The study aimed to characterize the genetic alterations of infiltrative follicular variant of papillary thyroid carcinoma (IFVPTC) through whole-exome sequencing. The results revealed that endogenous processes dominated the genome shaping, with BRAF V600E being a common trunk mutation. Subcloning analysis showed multiple coexisting clones in most samples, while somatic copy number alterations (sCNAs) highlighted amplifications of human leukocyte antigen C (HLA-C) and HLA-A. Immunohistochemistry (IHC) indicated the potential of HLA-C to differentiate IFVPTC and invasive encapsulated follicular variant of PTC (I-EFVPTC) from noninvasive follicular thyroid neoplasm with papillary-like nuclear features (NIFTP). The study enhances understanding of IFVPTC's molecular features for improved diagnosis and management.

Abstract

Background

Infiltrative follicular variant of papillary thyroid carcinoma (IFVPTC) exhibits nuclear characteristics typical of papillary thyroid carcinoma (PTC) but demonstrates a follicular growth pattern. The diagnosis of IFVPTC presenting with atypical nuclear features of PTC poses challenges for both preoperative cytopathology and postoperative histopathology. In such cases, molecular markers are needed to serve as diagnostic aids.

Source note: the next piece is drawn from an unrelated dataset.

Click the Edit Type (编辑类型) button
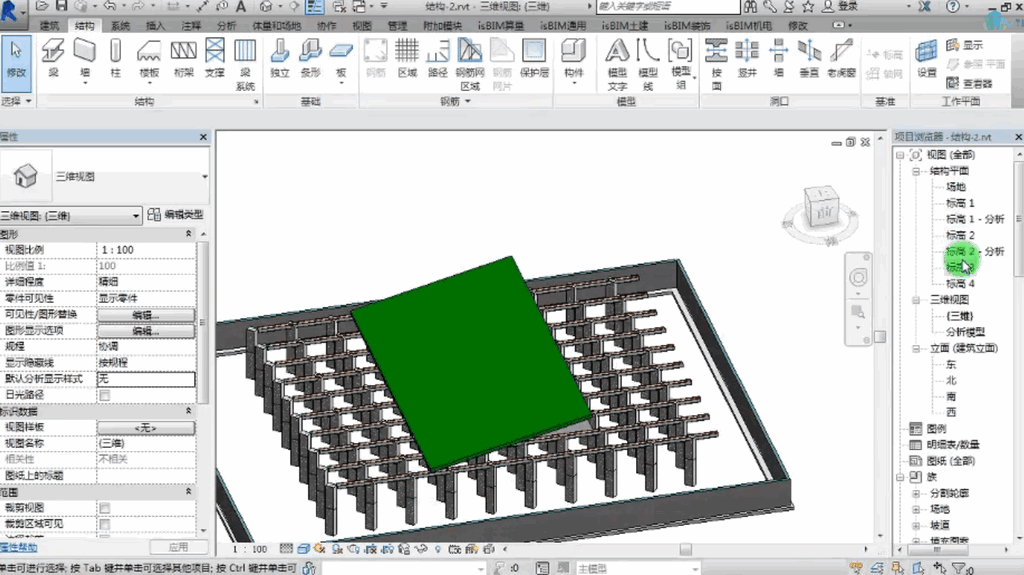Image resolution: width=1024 pixels, height=575 pixels. (x=176, y=215)
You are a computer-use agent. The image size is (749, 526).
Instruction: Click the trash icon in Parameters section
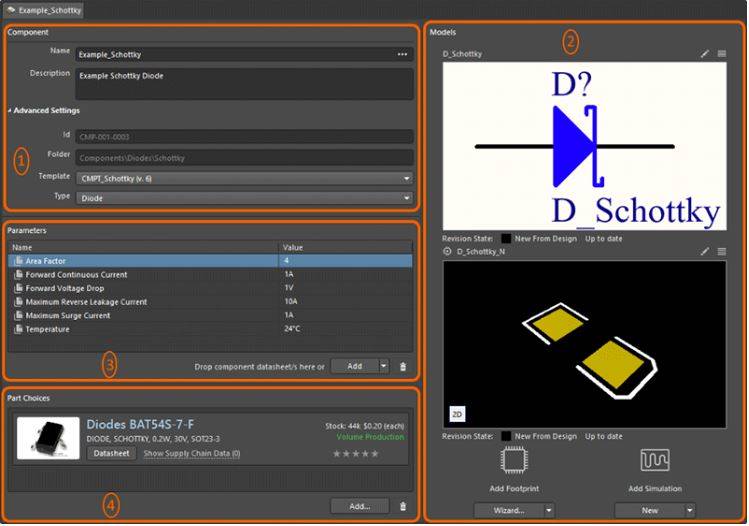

Given the limited knowledge of IFVPTC’s genomic features, this study aimed to characterize its genetic alterations and identify clinically relevant molecular markers.

Methods

Whole-exome sequencing of 50 IFVPTC tumor–normal pairs identified single-nucleotide variants, somatic copy number alterations (sCNAs), and subclonal architecture. Key mutations were verified via polymerase chain reaction and Sanger sequencing, whereas valuable biomarkers were validated via immunohistochemistry (IHC).

Results

This study found that endogenous processes rather than exogenous mutagens dominated the shaping of the genome of IFVPTC during tumorigenesis. BRAF V600E was the only common trunk mutation and significantly mutated gene in IFVPTC. Subcloning analysis found that most IFVPTC samples harbored two or more coexisting clones. sCNA analysis revealed that human leukocyte antigen C (HLA-C) and HLA-A were significantly amplified. Subsequent IHC investigations indicated that HLA-C shows promise in averting the misclassification of challenging-to-interpret IFVPTC and invasive encapsulated follicular variant of PTC (I-EFVPTC) as noninvasive follicular thyroid neoplasm with papillary-like nuclear features (NIFTP). Although there were several similarities between classic PTC and IFVPTC, they differed significantly in their sCNA patterns.

Conclusions

This study provides valuable insights into IFVPTC’s genetic alterations and highlights the potential of HLA-C IHC to distinguish challenging-to-interpret IFVPTC and I-EFVPTC from NIFTP, which will enhance the understanding of its molecular features for improved diagnosis and management.